Betrokkene is het niet eens met de beslissing van de officier van justitie en heeft in het beroepschrift de gronden daarvoor aangevoerd. Betrokkene ontkent de gedraging en stelt dat er sprake moet zijn van een vergissing. Zij stelt dat zij wel eens een crackertje eet tijdens het rijden en dat deze de afmeting heeft van een mobieltje.
In de toelichting van het zaakoverzicht verklaart de verbalisant onder andere het volgende:
“Ik heb de bestuurder van het genoemde voertuig niet kunnen staandehouden, omdat ik verbalisant was bezig met een voertuig met pech. Ik zag dat de bestuurder van het genoemde voertuig tijdens het rijden een mobiele telefoon met de linkerhand vasthield. (…) zag dat betrokkene mij tegemoet kwam rijden. (…) Ik zag dat zij deze mobiele telefoon tegen haar linker oor aanhield. Ik heb deze waarnemingen gedaan door het genoemde voertuig welke mij met een langzame snelheid passeerde, waarbij ik 7 seconden duidelijk en onbelemmerd in het genoemde voertuig kon kijken…“.
De kantonrechter is van oordeel dat uit de stukken die zich in het dossier bevinden – met name uit de specifieke verklaring van de verbalisant – voldoende blijkt dat de gedraging waarvoor de boete is opgelegd, is verricht. In WAHV-zaken biedt de verklaring van een verbalisant in beginsel voldoende grondslag voor de vaststelling van de gedraging. Dit is anders indien de betrokkene voor de zaak specifieke feiten en omstandigheden aanvoert die aanleiding geven te twijfelen aan de juistheid van één of meer onderdelen van de verklaring van de verbalisant dan wel uit het dossier zulke feiten en omstandigheden blijken. Betrokkene heeft onvoldoende feiten en/of omstandigheden aangevoerd die ertoe aanleiding geven te twijfelen aan de verklaring van de verbalisant. De boete is dus terecht opgelegd.
De kantonrechter ziet in hetgeen betrokkene heeft aangevoerd ook geen reden om de boete te matigen.

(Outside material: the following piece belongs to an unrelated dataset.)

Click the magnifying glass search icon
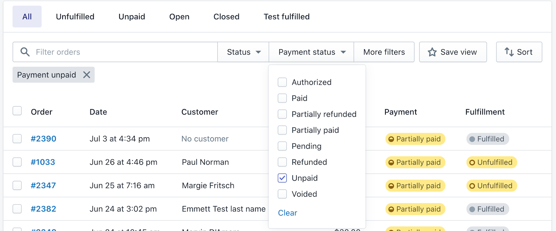This screenshot has height=231, width=556. pos(25,52)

Het beroep wordt daarom ongegrond verklaard.

De uitspraak

De kantonrechter:
‒ verklaart het beroep ongegrond.
Deze uitspraak is gedaan door mr. P.J. Jansen, kantonrechter, bijgestaan door de griffier, en in het openbaar uitgesproken.

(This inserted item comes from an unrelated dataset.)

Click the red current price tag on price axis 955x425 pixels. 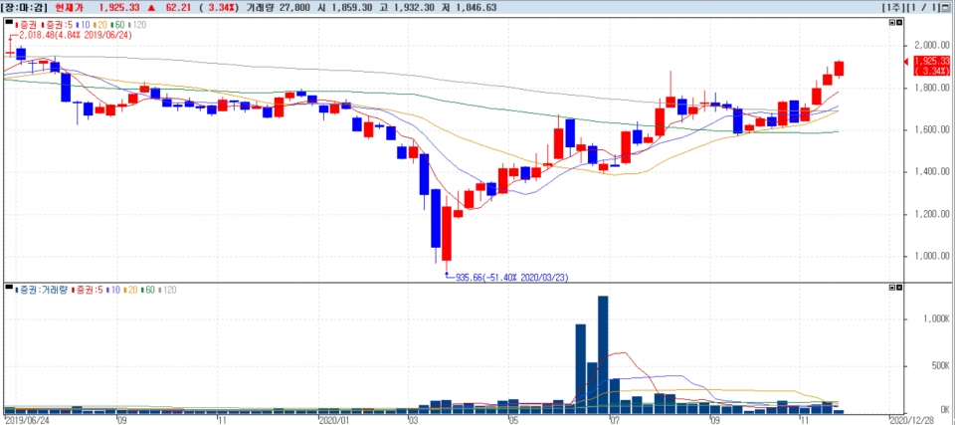(x=932, y=64)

De griffier De kantonrechter
Tegen deze uitspraak kan op grond van artikel 14 WAHV hoger beroep worden ingesteld bij het gerechtshof Arnhem-Leeuwarden, binnen 6 weken na de hieronder vermelde dag van toezending. Hoger beroep is in beginsel alleen mogelijk als de boete in de uitspraak is bepaald op een bedrag van meer dan € 70,00. Het beroepschrift moet worden verzonden aan de afdeling Kanton van de rechtbank Noord-Holland, Postbus 251, 1800 BG Alkmaar. De wet gaat uit van een geheel schriftelijke procedure in hoger beroep, tenzij door u bij het beroepschrift uitdrukkelijk om een mondelinge behandeling van de zaak is verzocht.
Het instellen van hoger beroep per e-mail is niet mogelijk.